§ **Work required**
Output the lines of the records exactly, from the first through the one containing "Go to the previous photo in the carousel". Omit all pictures.

§ **Saved data entries**
#####

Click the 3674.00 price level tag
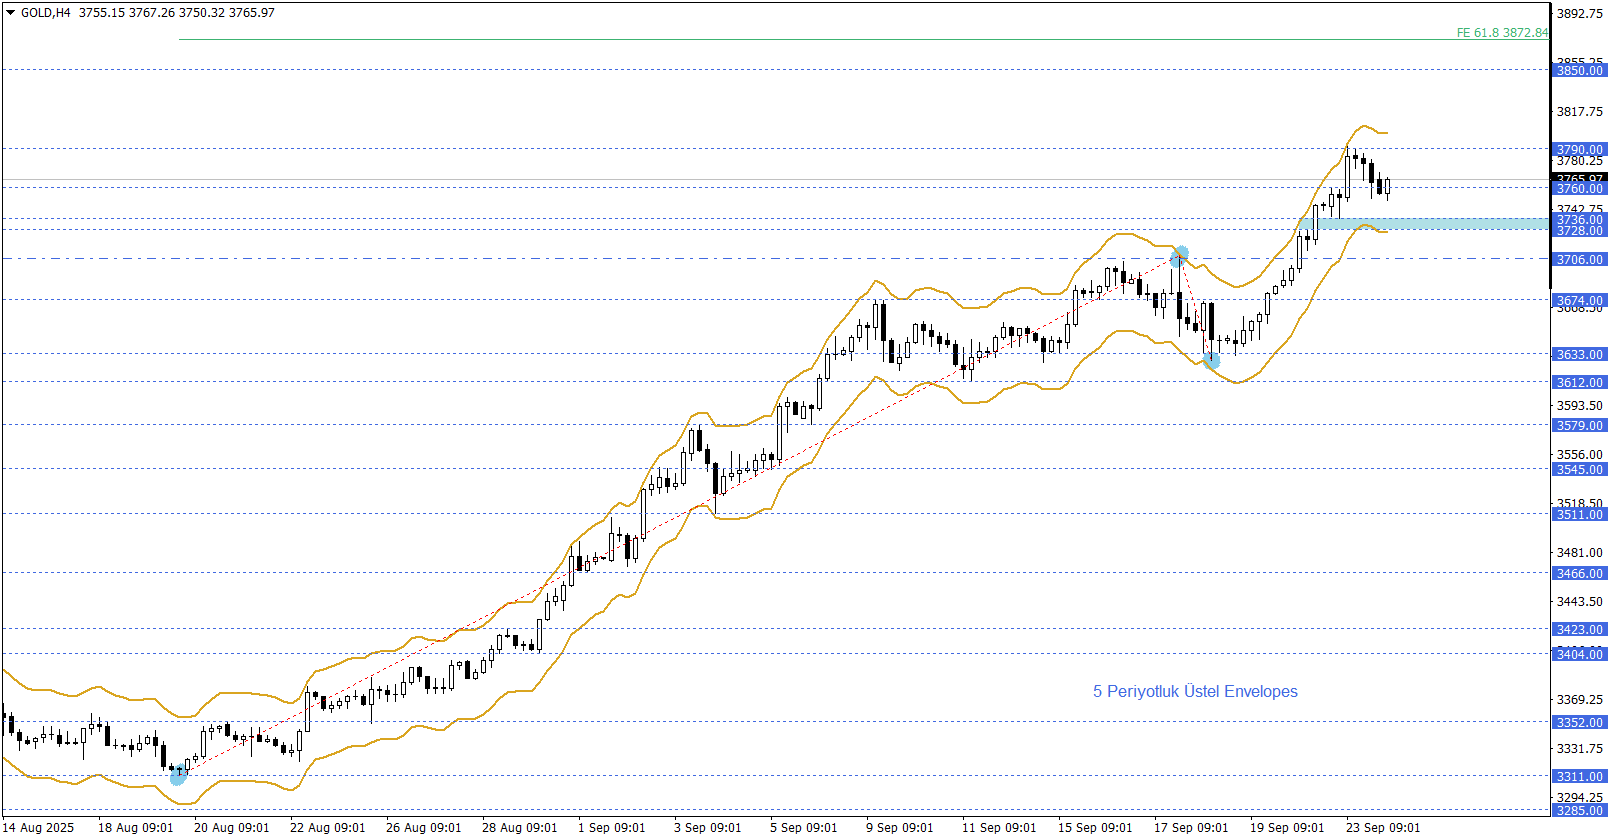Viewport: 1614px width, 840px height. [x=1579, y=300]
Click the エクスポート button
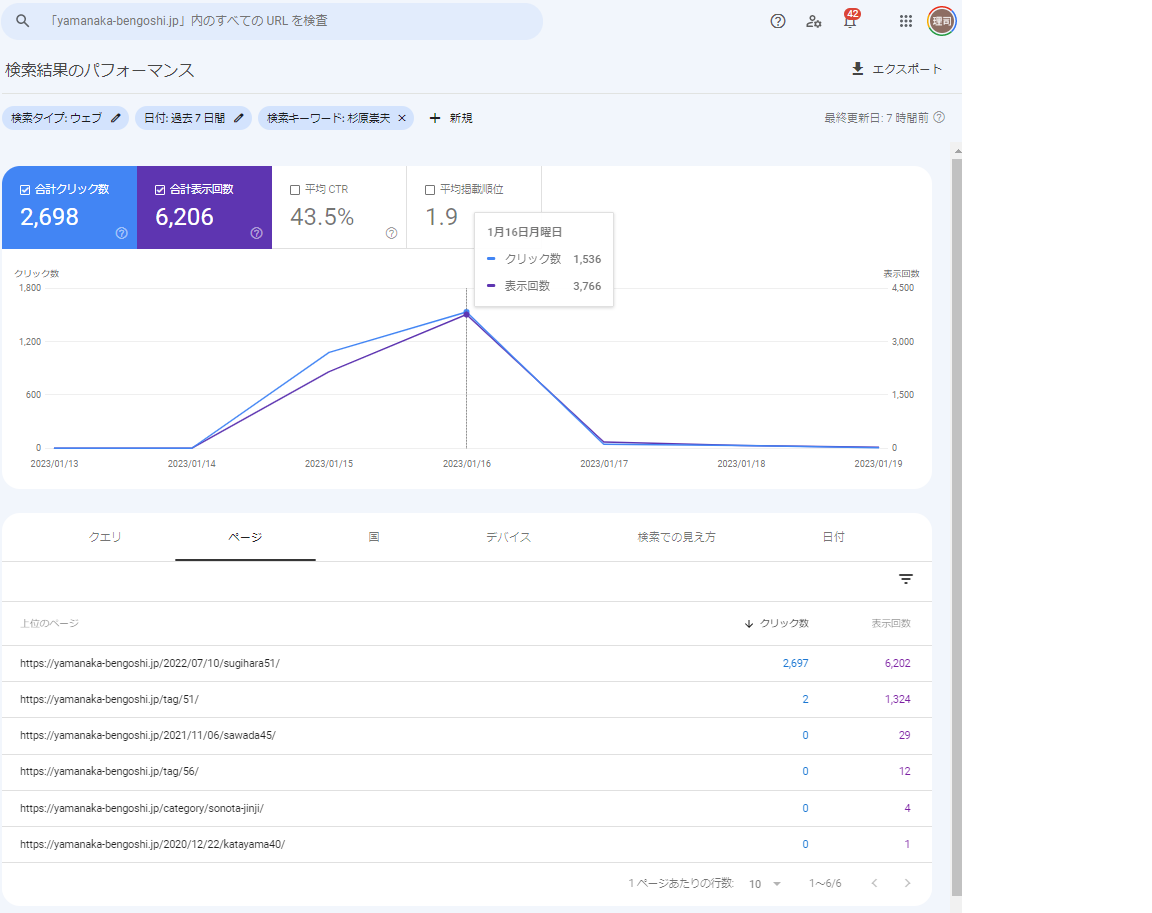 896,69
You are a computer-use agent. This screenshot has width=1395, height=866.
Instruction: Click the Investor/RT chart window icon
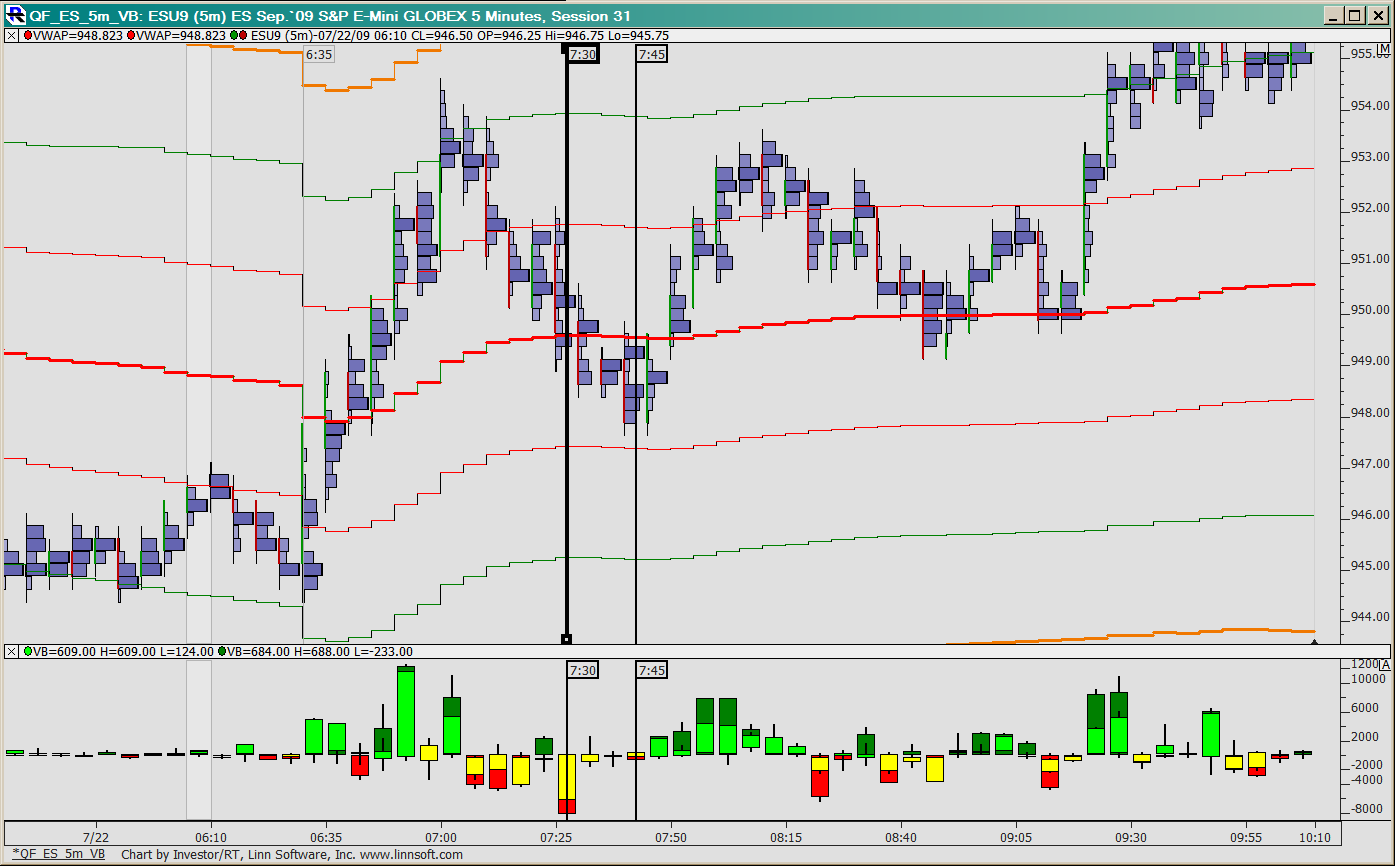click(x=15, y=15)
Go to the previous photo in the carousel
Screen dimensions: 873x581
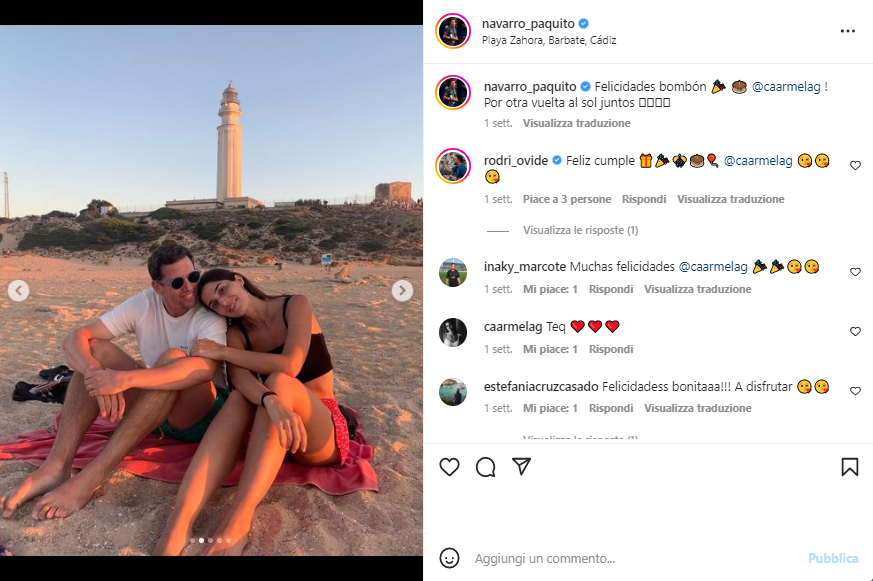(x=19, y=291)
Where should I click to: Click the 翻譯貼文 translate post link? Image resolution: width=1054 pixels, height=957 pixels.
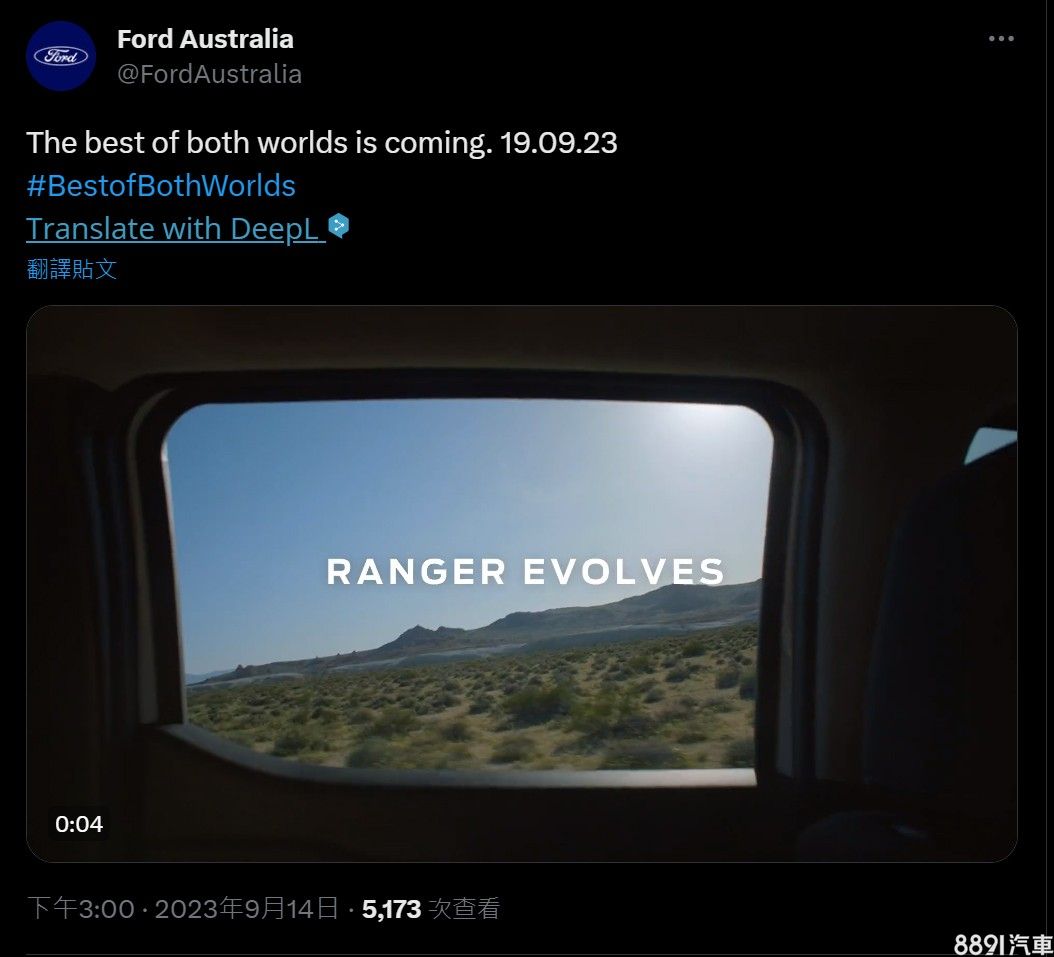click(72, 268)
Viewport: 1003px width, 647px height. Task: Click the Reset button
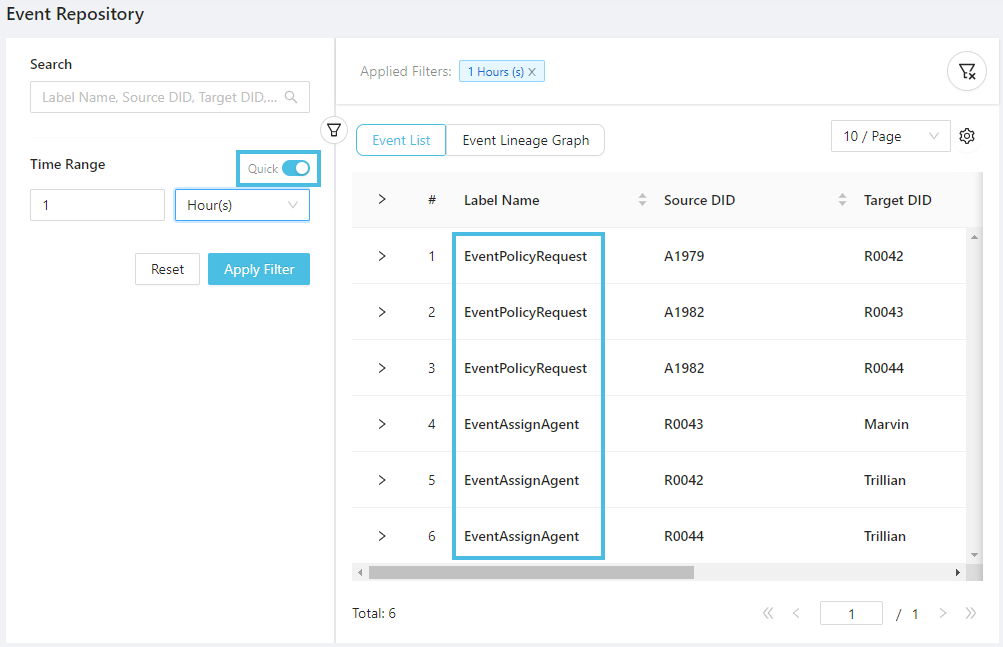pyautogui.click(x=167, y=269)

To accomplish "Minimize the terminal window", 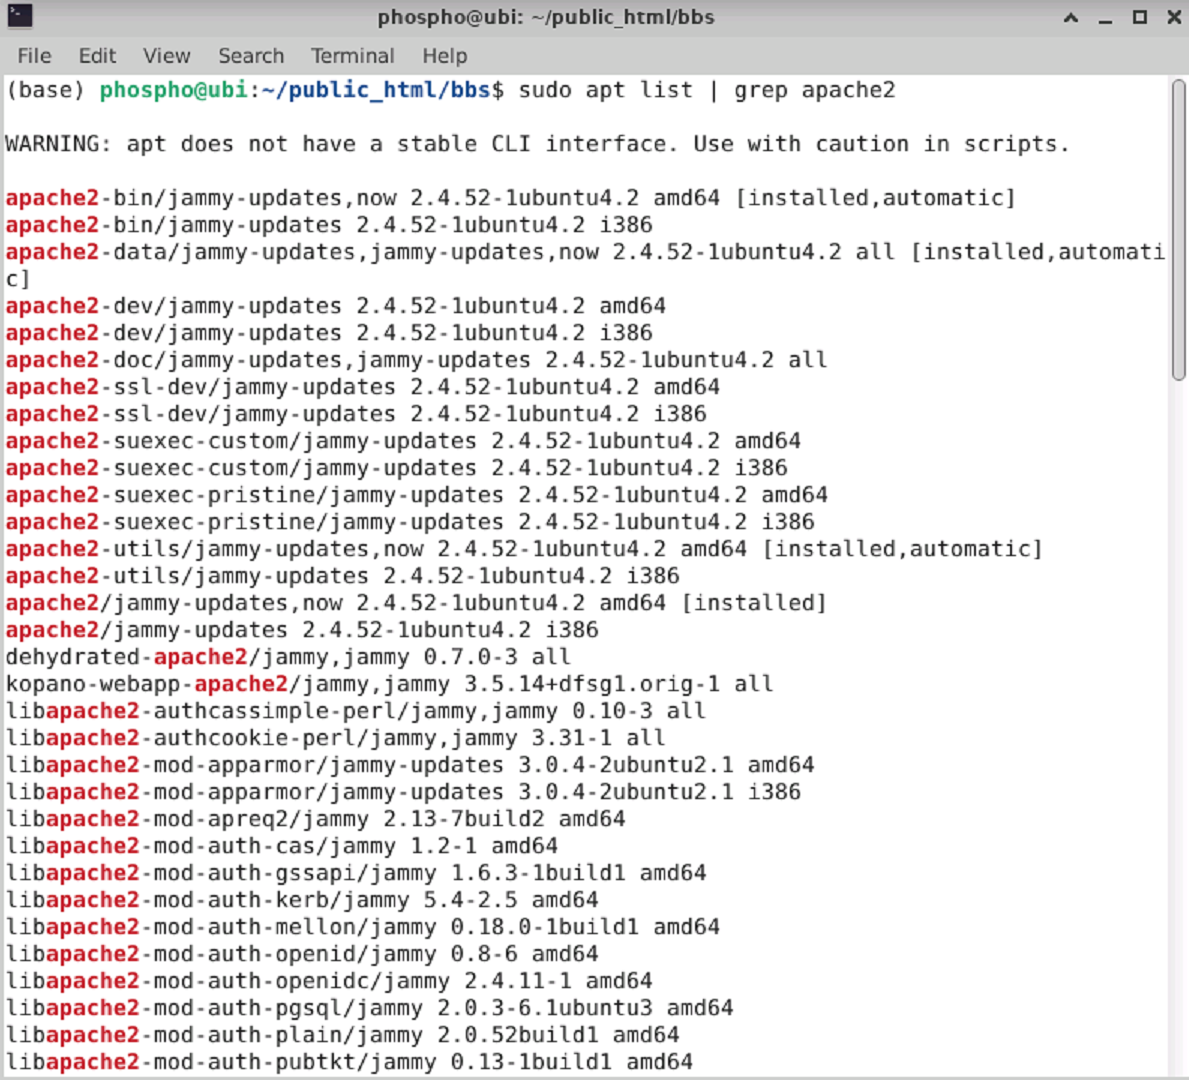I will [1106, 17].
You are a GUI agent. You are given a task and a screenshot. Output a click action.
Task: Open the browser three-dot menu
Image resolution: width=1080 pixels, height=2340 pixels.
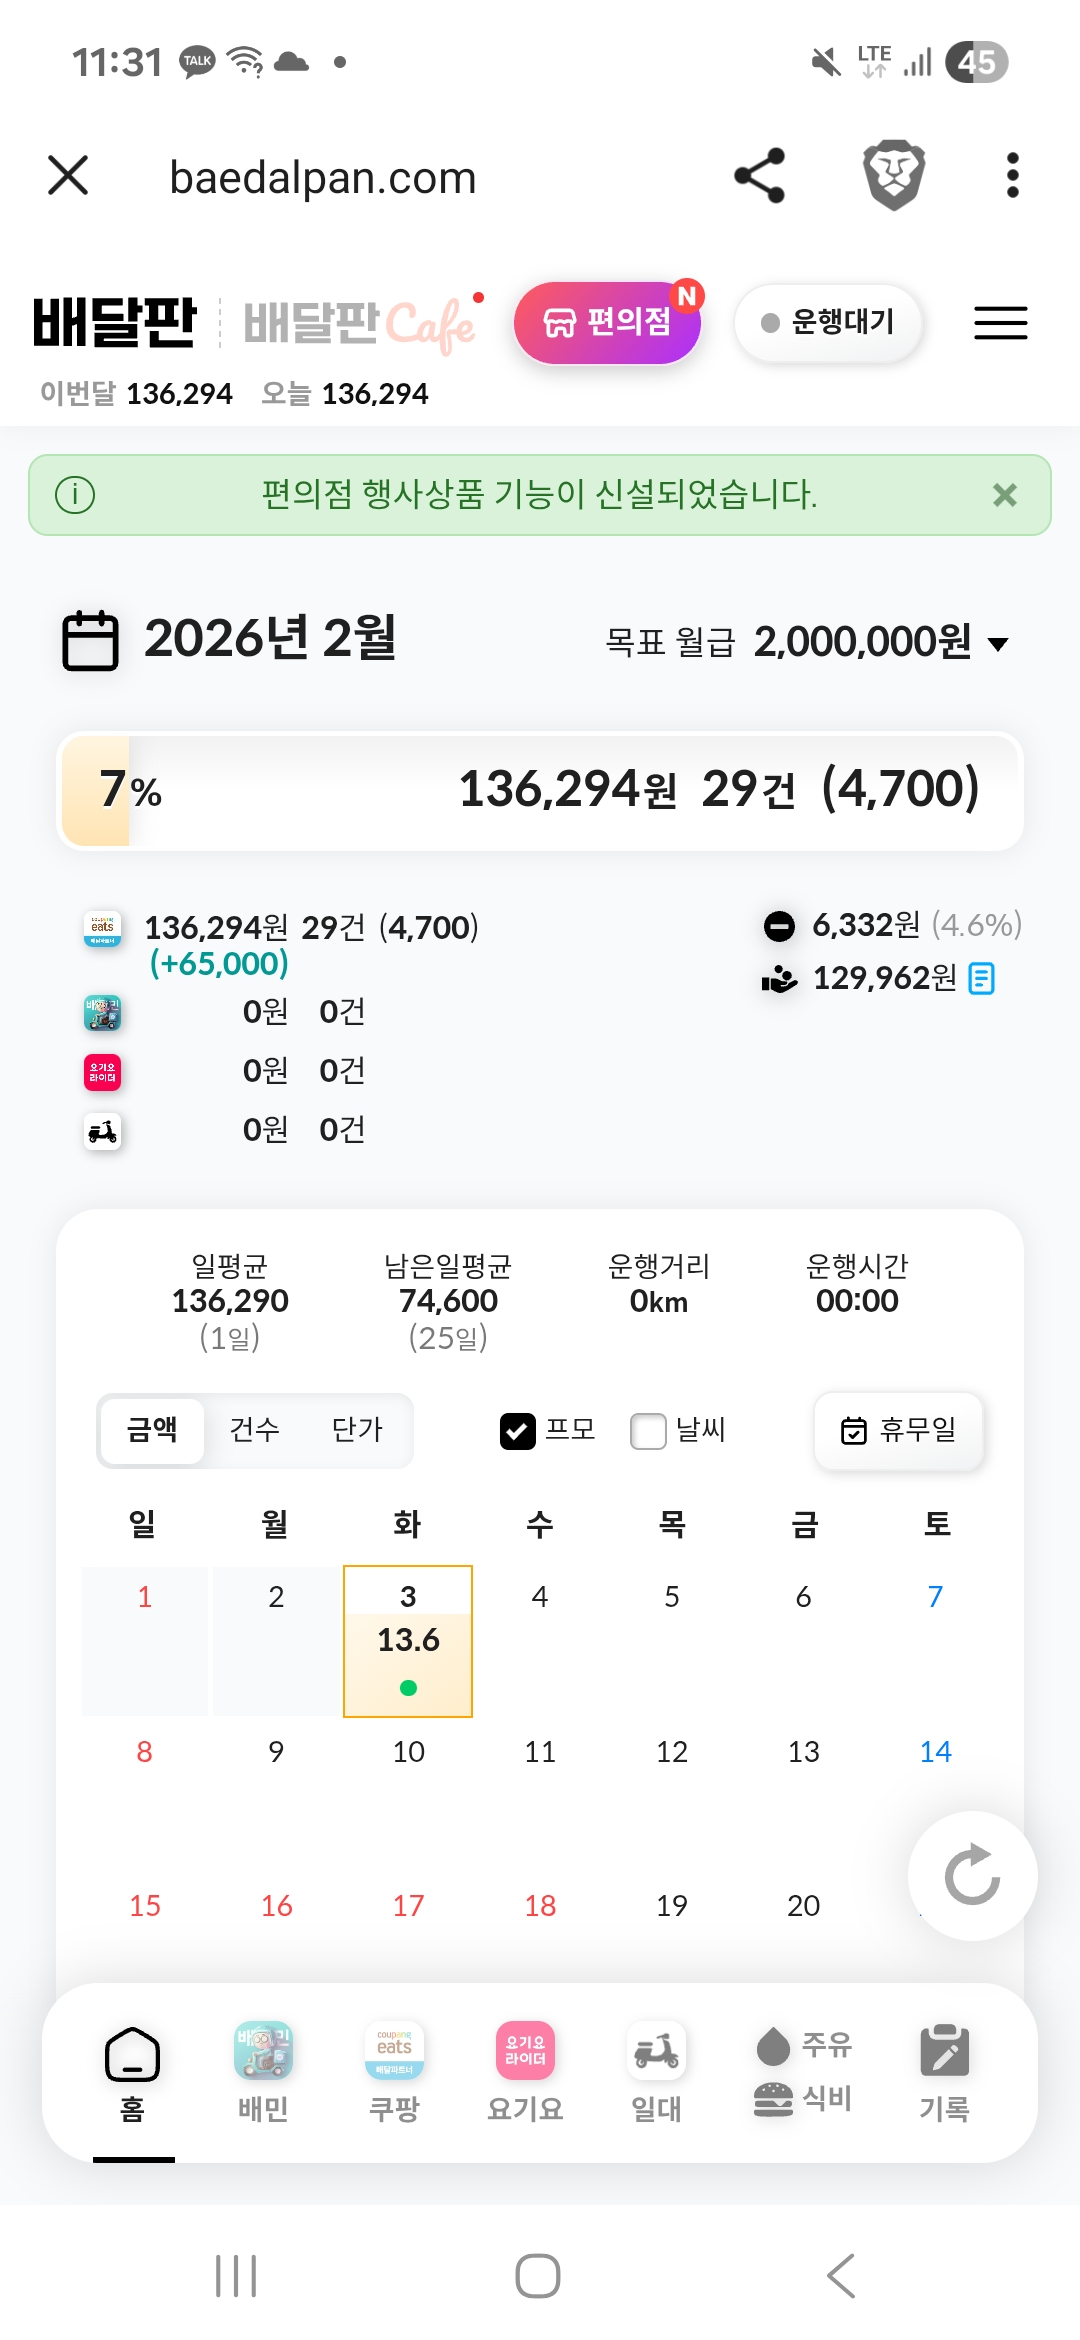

#####

§ **Task result**
Click the 3674.00 price level tag
Viewport: 1614px width, 840px height. [x=1579, y=300]
Click the エクスポート button
 896,69
You are a computer-use agent. This screenshot has width=1395, height=866.
Instruction: Click the Investor/RT chart window icon
click(x=15, y=15)
Go to the previous photo in the carousel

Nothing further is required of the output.